Exercise:
Establish how many lines in the records below include the word "will"; respond with that number only.

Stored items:
- - -

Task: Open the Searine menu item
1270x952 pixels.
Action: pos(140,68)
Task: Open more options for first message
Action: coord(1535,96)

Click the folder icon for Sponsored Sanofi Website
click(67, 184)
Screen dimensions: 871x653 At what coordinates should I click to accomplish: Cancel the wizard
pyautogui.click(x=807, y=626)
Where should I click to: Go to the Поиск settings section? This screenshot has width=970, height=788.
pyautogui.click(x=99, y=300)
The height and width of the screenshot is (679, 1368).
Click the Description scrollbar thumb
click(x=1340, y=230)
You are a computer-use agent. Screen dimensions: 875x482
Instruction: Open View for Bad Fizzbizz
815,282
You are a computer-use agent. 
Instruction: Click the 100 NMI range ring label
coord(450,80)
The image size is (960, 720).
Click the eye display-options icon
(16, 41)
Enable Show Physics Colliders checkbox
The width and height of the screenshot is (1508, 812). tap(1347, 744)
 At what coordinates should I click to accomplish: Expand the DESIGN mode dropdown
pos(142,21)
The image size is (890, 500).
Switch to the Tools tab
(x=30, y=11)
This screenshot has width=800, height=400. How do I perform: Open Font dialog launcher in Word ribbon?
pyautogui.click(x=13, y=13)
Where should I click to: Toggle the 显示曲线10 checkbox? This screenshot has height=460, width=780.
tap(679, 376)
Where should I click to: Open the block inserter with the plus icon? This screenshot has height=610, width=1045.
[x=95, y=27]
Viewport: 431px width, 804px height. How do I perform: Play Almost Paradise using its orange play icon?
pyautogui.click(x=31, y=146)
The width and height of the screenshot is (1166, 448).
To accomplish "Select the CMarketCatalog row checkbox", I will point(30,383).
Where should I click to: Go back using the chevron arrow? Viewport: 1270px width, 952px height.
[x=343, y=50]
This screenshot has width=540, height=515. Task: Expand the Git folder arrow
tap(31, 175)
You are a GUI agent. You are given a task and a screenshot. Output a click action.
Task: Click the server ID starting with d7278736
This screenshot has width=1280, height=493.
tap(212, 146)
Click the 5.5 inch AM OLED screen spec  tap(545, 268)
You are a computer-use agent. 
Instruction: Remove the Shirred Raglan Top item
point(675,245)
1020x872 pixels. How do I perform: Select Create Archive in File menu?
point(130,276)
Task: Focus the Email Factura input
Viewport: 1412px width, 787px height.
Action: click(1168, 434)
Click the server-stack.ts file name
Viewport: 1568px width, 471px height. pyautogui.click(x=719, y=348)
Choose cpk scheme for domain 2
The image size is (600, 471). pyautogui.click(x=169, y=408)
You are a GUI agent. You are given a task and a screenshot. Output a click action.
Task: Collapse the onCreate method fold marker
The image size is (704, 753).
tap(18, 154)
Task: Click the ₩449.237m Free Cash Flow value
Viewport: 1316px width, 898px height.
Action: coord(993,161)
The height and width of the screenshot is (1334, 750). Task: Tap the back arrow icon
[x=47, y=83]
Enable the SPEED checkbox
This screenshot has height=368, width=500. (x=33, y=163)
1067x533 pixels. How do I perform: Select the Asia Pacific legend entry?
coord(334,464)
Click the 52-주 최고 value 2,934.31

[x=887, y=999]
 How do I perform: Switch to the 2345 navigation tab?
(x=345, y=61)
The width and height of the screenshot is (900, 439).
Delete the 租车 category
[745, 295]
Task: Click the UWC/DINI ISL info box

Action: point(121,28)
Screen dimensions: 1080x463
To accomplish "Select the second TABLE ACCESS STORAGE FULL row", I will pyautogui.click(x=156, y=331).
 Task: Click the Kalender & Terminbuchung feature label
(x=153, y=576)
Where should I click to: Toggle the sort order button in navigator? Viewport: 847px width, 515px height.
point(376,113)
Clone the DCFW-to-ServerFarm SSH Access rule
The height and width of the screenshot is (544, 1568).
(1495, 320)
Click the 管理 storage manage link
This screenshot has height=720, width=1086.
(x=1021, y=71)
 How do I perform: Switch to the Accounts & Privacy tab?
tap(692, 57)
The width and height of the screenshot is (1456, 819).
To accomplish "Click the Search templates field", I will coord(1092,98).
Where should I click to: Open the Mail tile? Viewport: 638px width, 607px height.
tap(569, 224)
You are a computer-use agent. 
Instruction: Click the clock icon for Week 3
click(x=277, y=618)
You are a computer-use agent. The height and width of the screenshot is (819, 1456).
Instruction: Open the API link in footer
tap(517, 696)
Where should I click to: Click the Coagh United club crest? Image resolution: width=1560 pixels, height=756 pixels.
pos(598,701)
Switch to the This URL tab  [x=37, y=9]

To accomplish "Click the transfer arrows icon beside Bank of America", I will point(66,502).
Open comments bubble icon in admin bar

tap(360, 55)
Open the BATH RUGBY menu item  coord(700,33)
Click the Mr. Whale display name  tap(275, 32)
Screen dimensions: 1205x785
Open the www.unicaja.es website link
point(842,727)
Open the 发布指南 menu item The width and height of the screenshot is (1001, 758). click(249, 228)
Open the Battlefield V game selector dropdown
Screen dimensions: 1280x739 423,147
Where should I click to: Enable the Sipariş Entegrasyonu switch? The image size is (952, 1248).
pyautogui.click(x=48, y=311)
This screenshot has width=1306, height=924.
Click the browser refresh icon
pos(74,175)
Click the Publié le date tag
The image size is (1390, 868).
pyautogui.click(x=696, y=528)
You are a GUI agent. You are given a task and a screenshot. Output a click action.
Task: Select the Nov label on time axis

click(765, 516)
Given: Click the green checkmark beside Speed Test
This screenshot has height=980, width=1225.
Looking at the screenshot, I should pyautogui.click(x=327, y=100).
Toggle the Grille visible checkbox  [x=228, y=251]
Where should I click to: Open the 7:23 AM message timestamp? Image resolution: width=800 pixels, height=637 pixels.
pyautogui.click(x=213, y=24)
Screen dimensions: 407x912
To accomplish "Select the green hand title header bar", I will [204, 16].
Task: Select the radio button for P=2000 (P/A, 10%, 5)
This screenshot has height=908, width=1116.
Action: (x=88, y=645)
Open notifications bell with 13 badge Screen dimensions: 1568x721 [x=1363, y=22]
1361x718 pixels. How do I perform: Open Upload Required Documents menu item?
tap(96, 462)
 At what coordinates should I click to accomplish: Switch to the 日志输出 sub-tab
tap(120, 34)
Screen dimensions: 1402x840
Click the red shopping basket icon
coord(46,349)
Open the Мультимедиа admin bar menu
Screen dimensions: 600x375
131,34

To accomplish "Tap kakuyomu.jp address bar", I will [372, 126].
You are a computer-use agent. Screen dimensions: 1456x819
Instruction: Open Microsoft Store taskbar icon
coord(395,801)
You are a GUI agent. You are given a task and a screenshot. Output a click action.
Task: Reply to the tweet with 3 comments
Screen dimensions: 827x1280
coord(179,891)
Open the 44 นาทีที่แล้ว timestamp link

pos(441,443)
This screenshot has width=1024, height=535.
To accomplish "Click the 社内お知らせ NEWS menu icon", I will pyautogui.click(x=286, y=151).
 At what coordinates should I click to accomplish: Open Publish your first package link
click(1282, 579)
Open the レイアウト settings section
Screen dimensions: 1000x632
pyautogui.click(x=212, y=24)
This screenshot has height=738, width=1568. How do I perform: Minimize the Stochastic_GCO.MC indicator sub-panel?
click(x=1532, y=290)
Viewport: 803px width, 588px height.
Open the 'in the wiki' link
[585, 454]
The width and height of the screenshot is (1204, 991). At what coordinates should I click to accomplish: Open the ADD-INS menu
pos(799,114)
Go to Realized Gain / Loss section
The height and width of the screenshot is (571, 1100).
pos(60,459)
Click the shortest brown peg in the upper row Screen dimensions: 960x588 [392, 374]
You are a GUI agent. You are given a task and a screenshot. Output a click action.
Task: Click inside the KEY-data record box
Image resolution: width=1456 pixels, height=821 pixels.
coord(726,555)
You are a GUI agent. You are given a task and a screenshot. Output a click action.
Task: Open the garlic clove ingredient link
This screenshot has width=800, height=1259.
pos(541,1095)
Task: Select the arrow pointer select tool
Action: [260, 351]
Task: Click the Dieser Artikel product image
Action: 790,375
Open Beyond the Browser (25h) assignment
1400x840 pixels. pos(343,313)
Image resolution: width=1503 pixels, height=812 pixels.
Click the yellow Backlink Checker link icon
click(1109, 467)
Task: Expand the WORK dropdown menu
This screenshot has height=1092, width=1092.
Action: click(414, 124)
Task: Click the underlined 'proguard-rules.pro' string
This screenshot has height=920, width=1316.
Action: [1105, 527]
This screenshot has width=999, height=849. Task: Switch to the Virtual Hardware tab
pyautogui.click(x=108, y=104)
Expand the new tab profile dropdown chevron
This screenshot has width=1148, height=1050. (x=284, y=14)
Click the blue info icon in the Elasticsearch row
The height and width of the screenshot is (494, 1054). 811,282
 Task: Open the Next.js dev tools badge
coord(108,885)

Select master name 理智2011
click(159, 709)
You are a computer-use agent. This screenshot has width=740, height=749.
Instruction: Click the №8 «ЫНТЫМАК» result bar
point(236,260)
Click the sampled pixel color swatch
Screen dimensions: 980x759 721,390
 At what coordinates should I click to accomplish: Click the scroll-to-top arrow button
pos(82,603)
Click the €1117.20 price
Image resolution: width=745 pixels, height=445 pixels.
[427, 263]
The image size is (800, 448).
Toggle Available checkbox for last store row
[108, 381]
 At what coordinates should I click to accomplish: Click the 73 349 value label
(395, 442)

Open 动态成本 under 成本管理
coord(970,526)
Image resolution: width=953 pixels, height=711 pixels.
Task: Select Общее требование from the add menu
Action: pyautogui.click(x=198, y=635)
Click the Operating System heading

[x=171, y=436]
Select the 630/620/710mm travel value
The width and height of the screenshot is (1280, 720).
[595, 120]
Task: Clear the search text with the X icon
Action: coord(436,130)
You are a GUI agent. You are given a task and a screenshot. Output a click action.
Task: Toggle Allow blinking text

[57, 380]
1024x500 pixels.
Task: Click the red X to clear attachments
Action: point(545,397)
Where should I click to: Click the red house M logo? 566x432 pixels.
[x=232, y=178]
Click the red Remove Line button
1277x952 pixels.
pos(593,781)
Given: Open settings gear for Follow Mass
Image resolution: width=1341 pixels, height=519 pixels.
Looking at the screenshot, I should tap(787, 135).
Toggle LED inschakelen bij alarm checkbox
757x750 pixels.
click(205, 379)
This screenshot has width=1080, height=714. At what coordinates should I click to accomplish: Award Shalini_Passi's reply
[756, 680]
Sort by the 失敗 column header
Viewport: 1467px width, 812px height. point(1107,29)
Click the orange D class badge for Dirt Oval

- - -

Reply to the exercise:
7